The Assassins emphasize that they want all people to think for themselves, and tell each other that “everything is permitted” in pursuit of this goal—in other words, they’re a radical libertarian organization. The movie establishes early on that in this world, the Knights are bad and the Assassins are the good kind of bad, which makes especially puzzling its decision to follow Aguilar’s modern-day descendant Callum Lynch (also Fassbender) as he is kept prisoner by an industrial arm of the Knights. The audience essentially watches Callum come to the belated realization that he really doesn’t want to be forcibly imprisoned to conduct Assassins-related research, even if the Knights did spring him from death row, and even if his Assassin father may have killed his mother.

Photo: 20th Century Fox

The movie also watches the Knights, primarily scientist Sophia Rikkin (Cotillard), as they watch Callum participate in a trippy form of ancestral time travel, where he plugs into a giant metal arm and experiences the memories of Aguilar. This is where most of the movie’s action sequences come from, and some of them have some neat touches, like a foot chase that has Aguilar and his associates leaping and running on clotheslines. But it’s hard to discern what anyone, from moviegoers to the Knights themselves, is supposed to get out of these displays; the whereabouts of the movie’s MacGuffin, maybe, but cataloging dozens of bloodless stabbings proves a surprisingly ineffective method of tracking a powerful metal non-apple.

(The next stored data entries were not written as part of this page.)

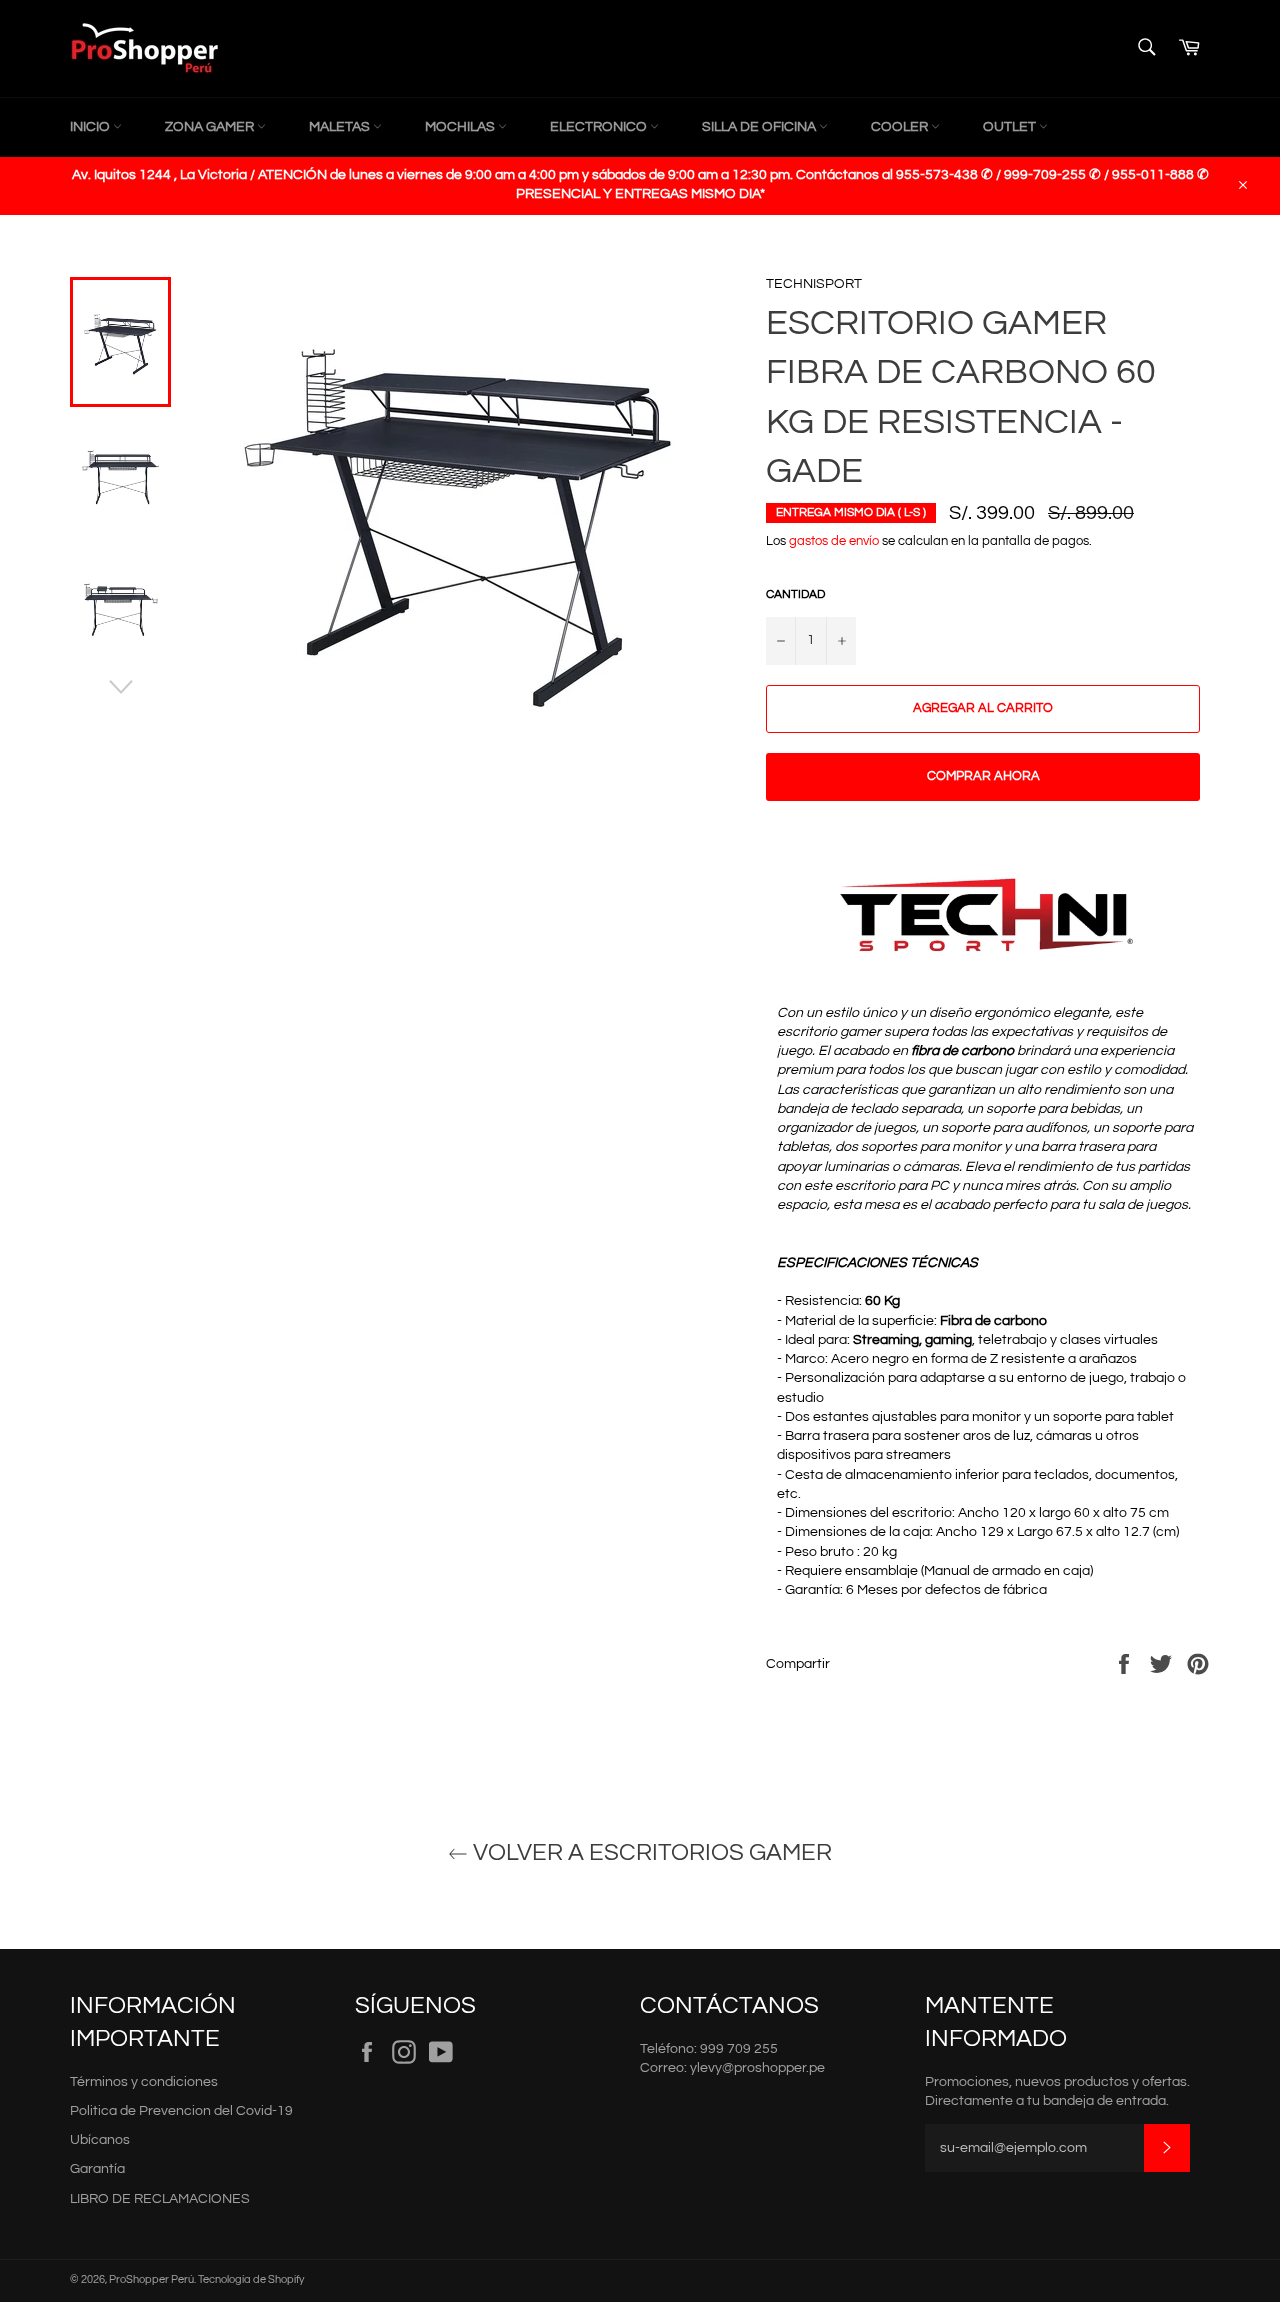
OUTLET (1011, 127)
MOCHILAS (461, 127)
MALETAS (341, 127)
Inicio (91, 127)
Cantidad (795, 594)
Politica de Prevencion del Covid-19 (181, 2111)
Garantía (97, 2169)
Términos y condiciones (144, 2082)
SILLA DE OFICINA (760, 127)
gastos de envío (834, 541)
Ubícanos (100, 2140)
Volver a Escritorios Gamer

Even stranger, this conceit limits Fassbender’s agency, even as he features in scene after scene. The first time the movie cuts back to Callum in what amounts to a green-screen room, ghosted images of the flashbacks swooshing around him as he embodies his ancestor martial arts moves, it’s a neat effect. Around the 10th time, it starts to seem like maybe the filmmakers don’t have much of an arsenal at their disposal. Assassin’s Creed does deserve some points for the resilience of its assumption that this video game nonsense represented the bones of a good, or even coherent, feature film. The movie is at least interestingly confusing until about the halfway mark, when monotony sets in for good.

Sorting out the hows and whys of Knights, Assassins, apples, and Jeremy Irons would be less of a concern (or chore) if Kurzel made the movie a distinctive visual experience, like the better Resident Evil and Underworld movies. Kurzel trades the reds of his Macbeth for faded blues and gunmetal grays, but he retains the clouds of mists and coatings of dust and grime—though these trappings don’t obscure as much as the cutting that renders many of the fight scenes unreadable.

It’s not as if this represents a major comedown from Kurzel’s Macbeth, which also ran out of steam (though not mist) by the halfway mark. Like that Shakespeare adaptation, Assassin’s Creed is most compelling when Fassbender and Cotillard whisper at each other in close proximity. Both actors have such adult intensity that their participation in a juvenile fantasy (replete with simultaneous hood-flipping and at least a half dozen dramatic dives from great heights, along with the aforementioned self-satisfied libertarianism) becomes a source of bizarre fascination—for a little while, anyway. Assassin’s Creed pushes their charisma to the limits, then stabs it bloodlessly and jumps off a building.